* Data extract
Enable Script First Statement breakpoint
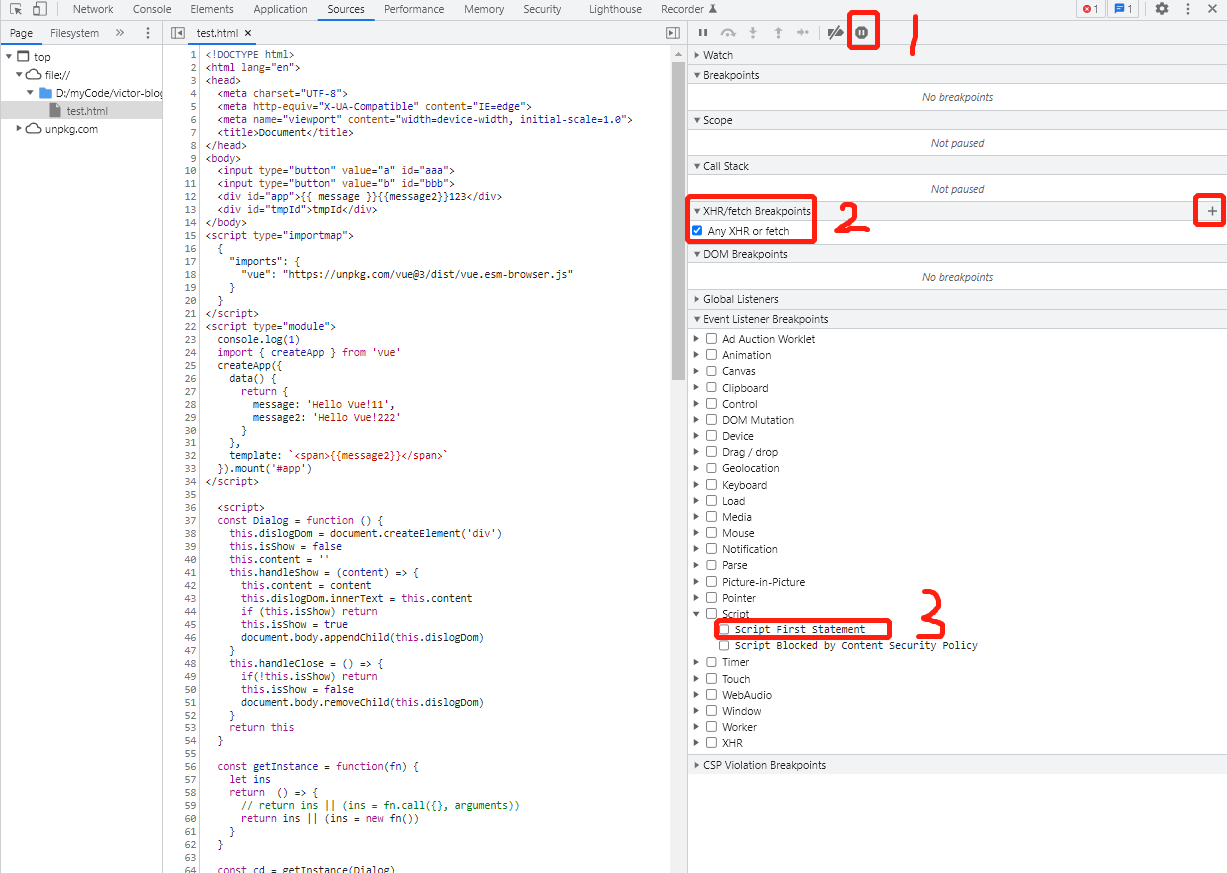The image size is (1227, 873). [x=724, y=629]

---

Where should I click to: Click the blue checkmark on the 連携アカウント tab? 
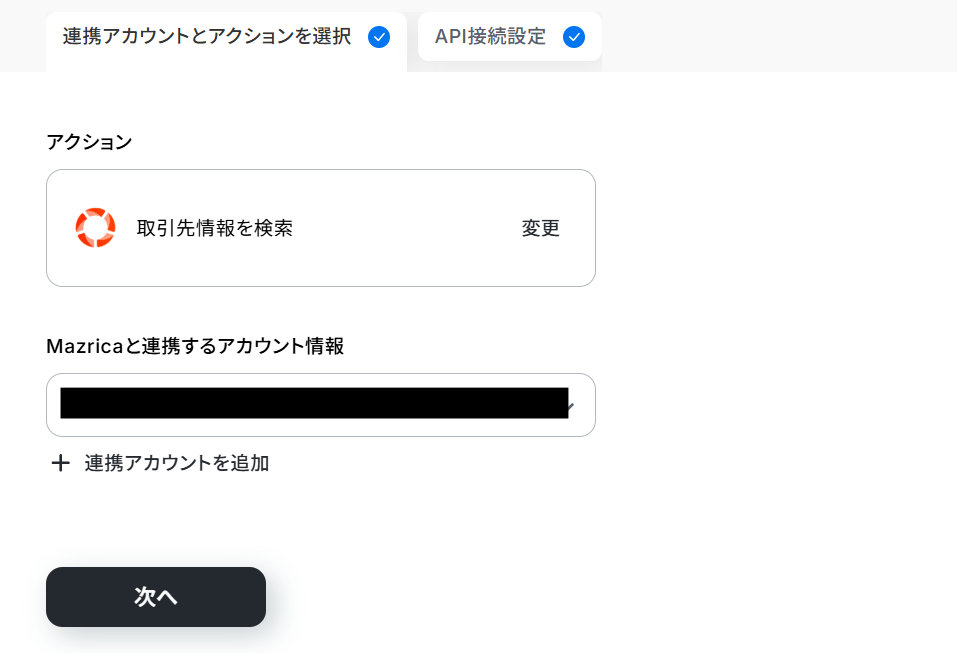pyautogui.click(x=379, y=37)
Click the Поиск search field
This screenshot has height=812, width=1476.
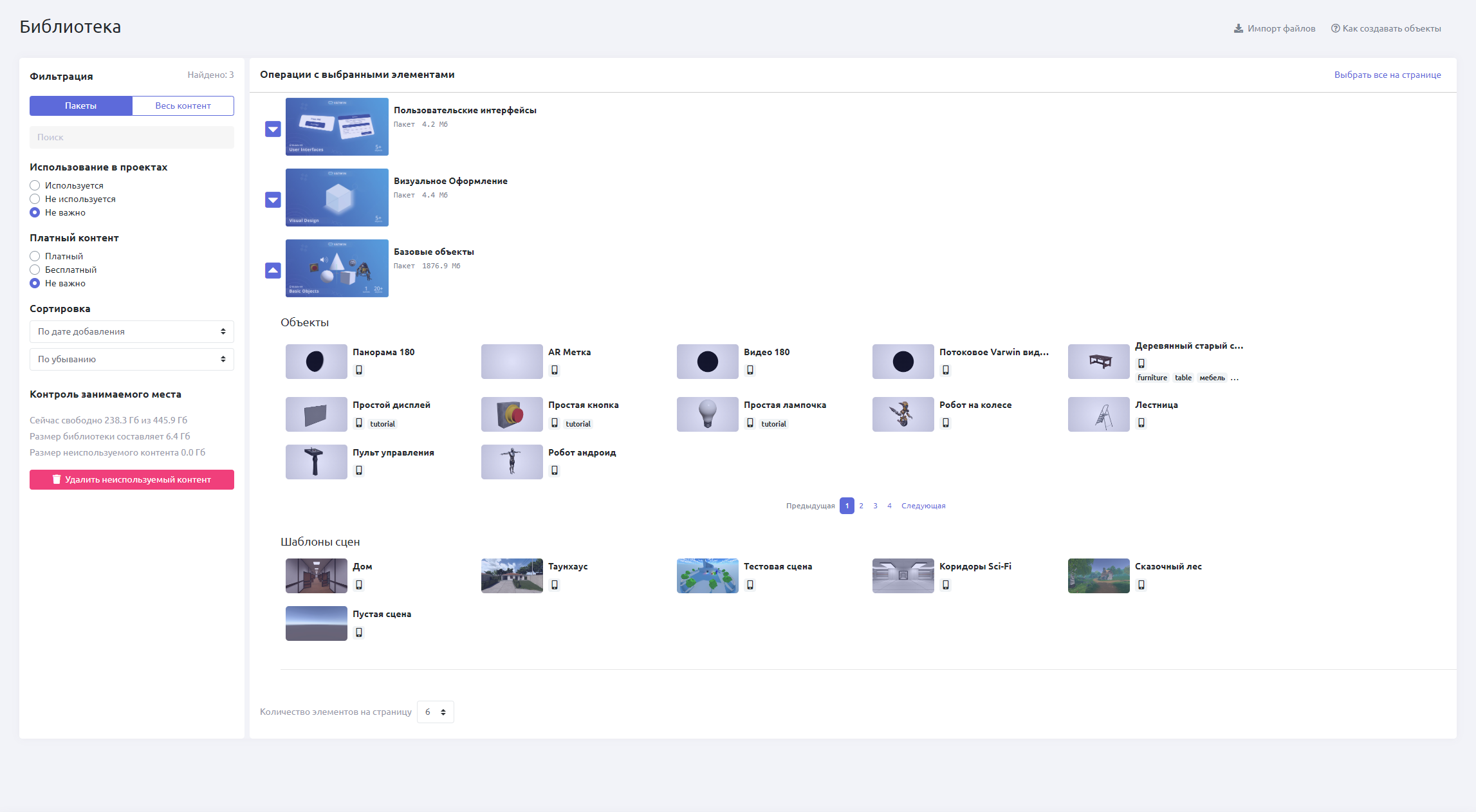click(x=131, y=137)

* Work to do
Copy out everything from the line containing "Click the Поиск search field" down to the line containing "click(x=131, y=137)", with both of those lines included, and leave the pictures out of your answer.

* Result
Click the Поиск search field
This screenshot has height=812, width=1476.
click(x=131, y=137)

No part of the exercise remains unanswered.